Another Word For It Patrick Durusau on Topic Maps and Semantic Diversity

April 26, 2015

Getting Started with Spark (in Python)

Filed under: Hadoop,MapReduce,Python,Spark — Patrick Durusau @ 2:21 pm

Getting Started with Spark (in Python) by Benjamin Bengfort.

From the post:

Hadoop is the standard tool for distributed computing across really large data sets and is the reason why you see "Big Data" on advertisements as you walk through the airport. It has become an operating system for Big Data, providing a rich ecosystem of tools and techniques that allow you to use a large cluster of relatively cheap commodity hardware to do computing at supercomputer scale. Two ideas from Google in 2003 and 2004 made Hadoop possible: a framework for distributed storage (The Google File System), which is implemented as HDFS in Hadoop, and a framework for distributed computing (MapReduce).

These two ideas have been the prime drivers for the advent of scaling analytics, large scale machine learning, and other big data appliances for the last ten years! However, in technology terms, ten years is an incredibly long time, and there are some well-known limitations that exist, with MapReduce in particular. Notably, programming MapReduce is difficult. You have to chain Map and Reduce tasks together in multiple steps for most analytics. This has resulted in specialized systems for performing SQL-like computations or machine learning. Worse, MapReduce requires data to be serialized to disk between each step, which means that the I/O cost of a MapReduce job is high, making interactive analysis and iterative algorithms very expensive; and the thing is, almost all optimization and machine learning is iterative.

To address these problems, Hadoop has been moving to a more general resource management framework for computation, YARN (Yet Another Resource Negotiator). YARN implements the next generation of MapReduce, but also allows applications to leverage distributed resources without having to compute with MapReduce. By generalizing the management of the cluster, research has moved toward generalizations of distributed computation, expanding the ideas first imagined in MapReduce.

Spark is the first fast, general purpose distributed computing paradigm resulting from this shift and is gaining popularity rapidly. Spark extends the MapReduce model to support more types of computations using a functional programming paradigm, and it can cover a wide range of workflows that previously were implemented as specialized systems built on top of Hadoop. Spark uses in-memory caching to improve performance and, therefore, is fast enough to allow for interactive analysis (as though you were sitting on the Python interpreter, interacting with the cluster). Caching also improves the performance of iterative algorithms, which makes it great for data theoretic tasks, especially machine learning.

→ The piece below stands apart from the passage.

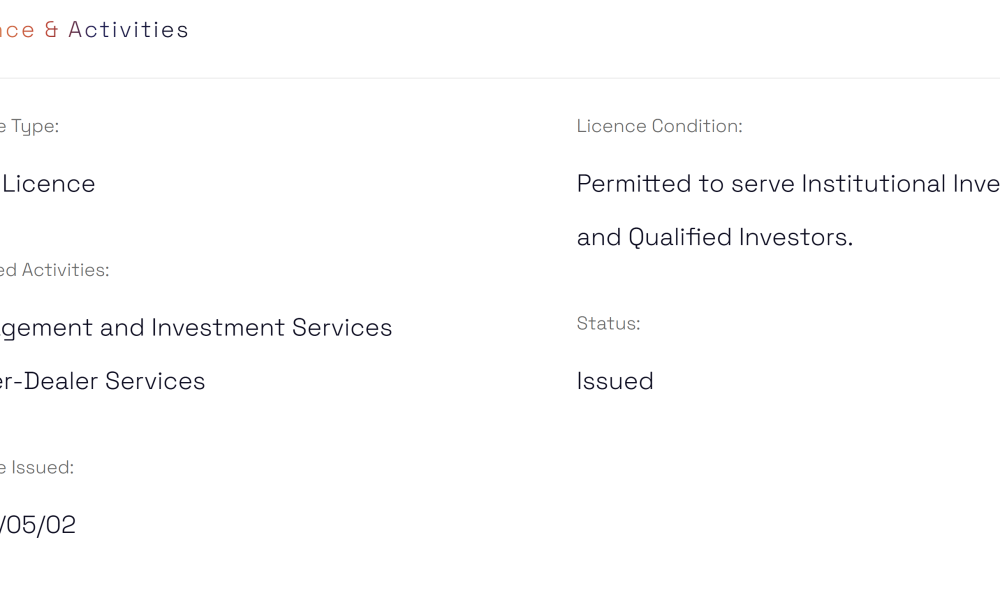Click the word 'Qualified' in licence condition

(x=679, y=237)
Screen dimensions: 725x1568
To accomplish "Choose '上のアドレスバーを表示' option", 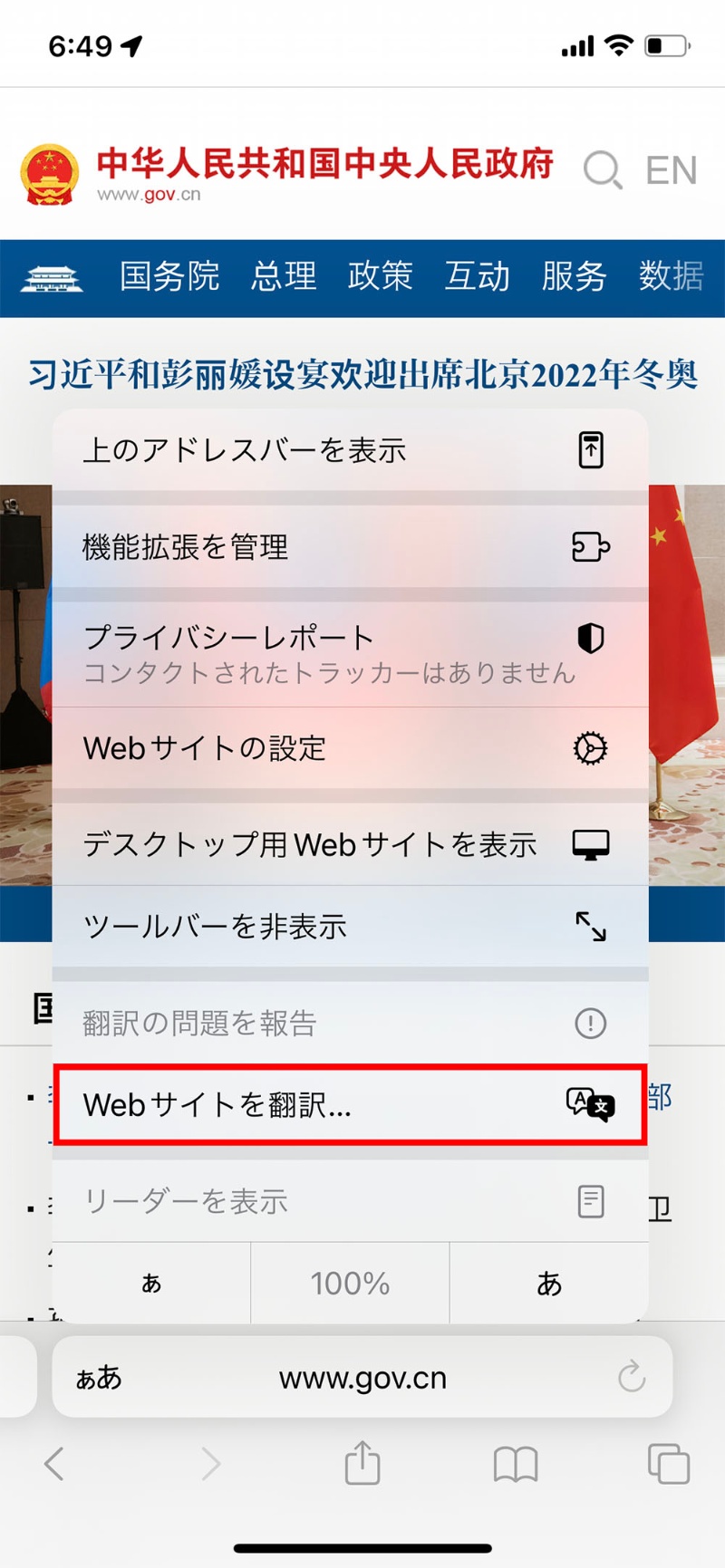I will (350, 449).
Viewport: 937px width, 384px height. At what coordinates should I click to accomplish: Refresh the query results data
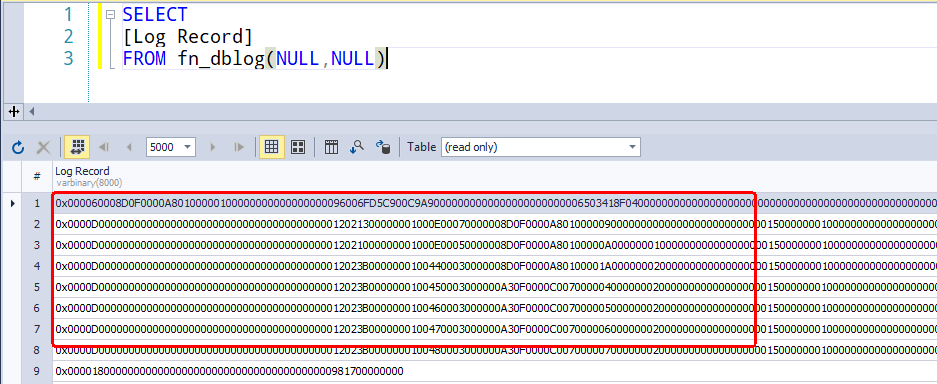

In this post we will first discuss how to set up Spark to start easily performing analytics, either simply on your local machine or in a cluster on EC2. We then will explore Spark at an introductory level, moving towards an understanding of what Spark is and how it works (hopefully motivating further exploration). In the last two sections we will start to interact with Spark on the command line and then demo how to write a Spark application in Python and submit it to the cluster as a Spark job.

Be forewarned, this post uses the “F” word (functional) to describe the programming paradigm of Spark. Just so you know. 😉

If you aren’t already using Spark, this is about as easy a learning curve as can be expected.

Enjoy!

I first saw this in a tweet by DataMining.